Why does the doubly-magic nucleus tin-$132$ have such a short mean lifetime?

Question

Why does the doubly-magic nucleus tin-$132$ have such a short mean lifetime? Only because it is far from valley of stability?

Answer 1

At first, heaviest unstable $Sn$ isotope found is not ${}^{132}Sn$, but ${}^{139}Sn$, having 89 neutrons with half-life of $130~\text{ms}$.

Second, if you'll draw a chart how half-life depends on number of neutrons in a Tin, you'll get this:

Stability band is between $N \in [63,71]$, where neutron amount is roughly about $[1.3,1.4]\times Z$, i.e. when neutron number not exceeds proton number very much, so that repulsive electrostatic force between protons is balanced nicely with strong nuclear force.

If there is too much neutrons, then nucleus becomes unstable, so that either $\beta^-$ or $\beta^+$ decay happens, converting either protons into neutrons or vise-versa - neutrons into protons, with reactions :

$$ n \to p + e^- + \overline \nu_e \\ p \to n + e^+ + \nu_e \tag 1$$

Finally, just for the sake of argument, if there's too less neutrons,- so that according to liquid drop model,- when neutron number in nucleus will be :

$$ N \leq \frac {1}{47}Z^2 −Z \tag 2,$$

then Spontaneous fission will happen noticeably.

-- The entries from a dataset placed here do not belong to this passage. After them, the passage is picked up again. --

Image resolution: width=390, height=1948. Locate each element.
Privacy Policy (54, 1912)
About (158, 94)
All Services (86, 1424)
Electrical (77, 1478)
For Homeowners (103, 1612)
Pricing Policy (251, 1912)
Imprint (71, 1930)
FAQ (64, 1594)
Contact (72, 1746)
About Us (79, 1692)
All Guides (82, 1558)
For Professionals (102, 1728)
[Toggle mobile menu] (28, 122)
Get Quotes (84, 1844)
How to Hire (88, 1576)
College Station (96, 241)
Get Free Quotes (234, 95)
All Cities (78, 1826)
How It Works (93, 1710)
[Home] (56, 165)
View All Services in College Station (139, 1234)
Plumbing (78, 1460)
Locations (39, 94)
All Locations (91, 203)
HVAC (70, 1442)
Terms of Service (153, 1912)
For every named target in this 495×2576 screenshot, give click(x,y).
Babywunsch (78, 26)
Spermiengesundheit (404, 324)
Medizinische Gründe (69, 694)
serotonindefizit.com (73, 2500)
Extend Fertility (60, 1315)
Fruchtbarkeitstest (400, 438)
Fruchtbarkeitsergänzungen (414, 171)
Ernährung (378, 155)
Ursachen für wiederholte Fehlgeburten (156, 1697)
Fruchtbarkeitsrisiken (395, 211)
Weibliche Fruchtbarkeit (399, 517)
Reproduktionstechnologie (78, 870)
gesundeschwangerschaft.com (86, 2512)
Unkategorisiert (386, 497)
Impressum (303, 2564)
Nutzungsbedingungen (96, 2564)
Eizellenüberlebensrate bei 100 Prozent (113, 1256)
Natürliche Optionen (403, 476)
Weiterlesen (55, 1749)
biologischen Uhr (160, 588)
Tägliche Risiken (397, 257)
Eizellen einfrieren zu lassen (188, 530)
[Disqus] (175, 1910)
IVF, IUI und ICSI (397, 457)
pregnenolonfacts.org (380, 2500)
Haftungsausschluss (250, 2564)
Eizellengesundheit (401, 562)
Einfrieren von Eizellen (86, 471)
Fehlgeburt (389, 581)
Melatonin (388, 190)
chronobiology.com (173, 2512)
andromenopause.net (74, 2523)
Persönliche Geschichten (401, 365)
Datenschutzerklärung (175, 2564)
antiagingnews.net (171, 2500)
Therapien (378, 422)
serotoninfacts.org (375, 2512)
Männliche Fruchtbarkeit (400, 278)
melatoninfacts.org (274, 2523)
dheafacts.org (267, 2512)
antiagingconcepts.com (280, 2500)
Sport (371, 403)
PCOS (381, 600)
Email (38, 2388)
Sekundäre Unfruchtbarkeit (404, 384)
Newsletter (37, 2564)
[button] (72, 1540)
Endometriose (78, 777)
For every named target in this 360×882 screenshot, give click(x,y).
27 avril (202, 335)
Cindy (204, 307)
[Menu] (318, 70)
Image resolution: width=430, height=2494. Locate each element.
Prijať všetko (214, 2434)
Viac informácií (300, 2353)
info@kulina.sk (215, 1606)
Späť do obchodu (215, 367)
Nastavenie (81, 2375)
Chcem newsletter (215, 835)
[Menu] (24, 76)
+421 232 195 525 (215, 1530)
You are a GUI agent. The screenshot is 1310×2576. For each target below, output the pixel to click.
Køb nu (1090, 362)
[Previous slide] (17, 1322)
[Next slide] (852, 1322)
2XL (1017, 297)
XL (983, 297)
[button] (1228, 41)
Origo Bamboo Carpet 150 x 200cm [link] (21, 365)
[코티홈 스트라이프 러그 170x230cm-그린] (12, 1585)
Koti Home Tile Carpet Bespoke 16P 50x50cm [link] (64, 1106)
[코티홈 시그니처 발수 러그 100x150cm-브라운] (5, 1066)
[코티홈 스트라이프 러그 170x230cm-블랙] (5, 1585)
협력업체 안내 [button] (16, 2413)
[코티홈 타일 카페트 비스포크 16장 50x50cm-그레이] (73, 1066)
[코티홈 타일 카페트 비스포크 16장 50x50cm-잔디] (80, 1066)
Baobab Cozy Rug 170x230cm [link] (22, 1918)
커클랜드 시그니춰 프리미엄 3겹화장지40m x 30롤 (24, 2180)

For ${}_{50}Sn$ (2) gives just 3 neutrons. In spontaneous fission nucleus starts to emit heavy particles like in $\alpha$ decay. However, it's not easy to artificially build ${}^{53}_{50}Sn$ isotope to test this neutron lower bound condition. From the rest of known all elements and their isotopes, just ${}^{294}_{118}Og$ element have required condition :

$$ Z^2/A = 47.36 \geq 47 \tag 3$$ for spontaneous breakout (at least in the liquid drop model which is not too accurate for heavy atoms).

Nevertheless,- neutron number in a nuclei must have right balancing conditions to a proton number, so that less or more neutrons is hazard for an atom in general.